◆ Task objective:
Please count the lines in this listing that include the string "computer", and give only the number.

• • • • •

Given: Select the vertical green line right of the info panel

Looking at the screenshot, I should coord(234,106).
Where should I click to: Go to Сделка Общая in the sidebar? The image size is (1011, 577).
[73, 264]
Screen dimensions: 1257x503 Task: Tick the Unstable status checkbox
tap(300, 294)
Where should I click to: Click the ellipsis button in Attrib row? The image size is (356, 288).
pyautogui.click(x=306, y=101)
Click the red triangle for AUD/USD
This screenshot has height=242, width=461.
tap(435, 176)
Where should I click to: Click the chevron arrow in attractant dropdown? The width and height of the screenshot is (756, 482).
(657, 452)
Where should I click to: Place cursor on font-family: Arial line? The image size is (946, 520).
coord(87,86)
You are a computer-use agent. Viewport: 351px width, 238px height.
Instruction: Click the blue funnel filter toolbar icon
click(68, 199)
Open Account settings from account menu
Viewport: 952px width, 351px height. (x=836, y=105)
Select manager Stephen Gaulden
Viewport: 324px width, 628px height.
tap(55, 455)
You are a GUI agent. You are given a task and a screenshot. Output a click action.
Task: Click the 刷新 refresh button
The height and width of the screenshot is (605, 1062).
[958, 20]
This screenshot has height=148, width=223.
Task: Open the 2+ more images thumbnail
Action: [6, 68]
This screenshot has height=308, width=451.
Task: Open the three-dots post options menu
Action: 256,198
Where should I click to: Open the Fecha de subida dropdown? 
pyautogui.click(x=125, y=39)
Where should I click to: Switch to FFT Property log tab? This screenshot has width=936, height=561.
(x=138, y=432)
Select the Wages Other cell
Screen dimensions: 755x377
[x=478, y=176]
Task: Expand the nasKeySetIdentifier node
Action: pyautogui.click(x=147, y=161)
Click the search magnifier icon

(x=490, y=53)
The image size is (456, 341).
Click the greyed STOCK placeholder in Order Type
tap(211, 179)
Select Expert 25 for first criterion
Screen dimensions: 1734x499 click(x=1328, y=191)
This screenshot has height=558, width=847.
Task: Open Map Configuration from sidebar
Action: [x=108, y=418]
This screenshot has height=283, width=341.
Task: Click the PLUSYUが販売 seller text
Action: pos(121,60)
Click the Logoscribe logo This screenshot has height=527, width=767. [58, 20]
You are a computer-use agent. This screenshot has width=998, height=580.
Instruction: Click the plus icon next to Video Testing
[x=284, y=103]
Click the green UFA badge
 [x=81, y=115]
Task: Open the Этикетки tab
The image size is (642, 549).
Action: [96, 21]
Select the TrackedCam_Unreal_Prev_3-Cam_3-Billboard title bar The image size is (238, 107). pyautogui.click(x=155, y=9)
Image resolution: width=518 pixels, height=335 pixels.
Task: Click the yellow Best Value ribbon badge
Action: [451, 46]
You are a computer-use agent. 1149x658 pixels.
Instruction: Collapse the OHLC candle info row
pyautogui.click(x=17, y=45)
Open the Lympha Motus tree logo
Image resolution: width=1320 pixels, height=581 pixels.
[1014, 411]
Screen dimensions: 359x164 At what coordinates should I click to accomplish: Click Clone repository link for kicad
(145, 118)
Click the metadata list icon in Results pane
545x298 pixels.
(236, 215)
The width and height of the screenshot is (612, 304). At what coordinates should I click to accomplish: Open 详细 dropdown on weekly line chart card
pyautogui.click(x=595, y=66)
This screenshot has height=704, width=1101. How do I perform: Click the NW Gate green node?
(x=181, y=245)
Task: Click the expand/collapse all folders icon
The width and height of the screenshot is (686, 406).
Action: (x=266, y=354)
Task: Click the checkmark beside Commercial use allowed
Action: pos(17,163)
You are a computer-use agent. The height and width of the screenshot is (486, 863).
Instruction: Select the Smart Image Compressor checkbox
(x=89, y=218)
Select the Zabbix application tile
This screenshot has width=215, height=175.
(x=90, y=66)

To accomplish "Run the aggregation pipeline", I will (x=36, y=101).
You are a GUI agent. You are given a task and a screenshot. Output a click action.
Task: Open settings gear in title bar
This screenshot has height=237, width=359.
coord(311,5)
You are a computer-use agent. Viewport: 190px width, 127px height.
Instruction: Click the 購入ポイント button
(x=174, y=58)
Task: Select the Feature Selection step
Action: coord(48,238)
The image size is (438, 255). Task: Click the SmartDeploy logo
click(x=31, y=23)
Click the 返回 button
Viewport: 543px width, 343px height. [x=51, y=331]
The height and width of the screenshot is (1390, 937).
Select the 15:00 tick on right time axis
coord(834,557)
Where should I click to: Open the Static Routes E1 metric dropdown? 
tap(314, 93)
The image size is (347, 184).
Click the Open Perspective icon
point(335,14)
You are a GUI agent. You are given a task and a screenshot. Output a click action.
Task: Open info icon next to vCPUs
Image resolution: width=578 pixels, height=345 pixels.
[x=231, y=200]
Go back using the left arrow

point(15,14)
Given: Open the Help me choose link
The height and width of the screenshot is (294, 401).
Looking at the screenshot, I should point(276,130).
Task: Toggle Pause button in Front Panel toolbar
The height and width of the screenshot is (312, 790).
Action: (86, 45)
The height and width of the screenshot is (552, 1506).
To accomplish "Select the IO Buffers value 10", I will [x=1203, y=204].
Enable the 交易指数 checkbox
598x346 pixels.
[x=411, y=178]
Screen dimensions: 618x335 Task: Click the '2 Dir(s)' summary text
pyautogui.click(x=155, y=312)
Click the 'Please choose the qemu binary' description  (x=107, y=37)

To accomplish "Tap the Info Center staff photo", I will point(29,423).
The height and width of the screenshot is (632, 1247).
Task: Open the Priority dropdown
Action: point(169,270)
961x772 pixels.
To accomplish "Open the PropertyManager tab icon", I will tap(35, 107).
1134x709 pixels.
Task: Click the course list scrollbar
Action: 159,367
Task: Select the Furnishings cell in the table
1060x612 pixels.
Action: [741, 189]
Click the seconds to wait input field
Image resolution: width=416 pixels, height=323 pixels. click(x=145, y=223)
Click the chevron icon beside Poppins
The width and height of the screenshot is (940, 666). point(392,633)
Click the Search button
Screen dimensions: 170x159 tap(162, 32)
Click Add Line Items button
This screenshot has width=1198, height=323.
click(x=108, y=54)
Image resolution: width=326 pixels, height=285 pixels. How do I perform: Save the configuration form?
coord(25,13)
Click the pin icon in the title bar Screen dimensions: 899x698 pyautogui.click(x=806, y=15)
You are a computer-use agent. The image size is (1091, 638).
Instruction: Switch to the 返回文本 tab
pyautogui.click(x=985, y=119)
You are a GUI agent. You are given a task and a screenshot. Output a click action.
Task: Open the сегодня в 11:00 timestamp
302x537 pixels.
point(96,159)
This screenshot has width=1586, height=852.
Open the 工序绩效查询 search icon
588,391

• • • • •

◆ Response:
6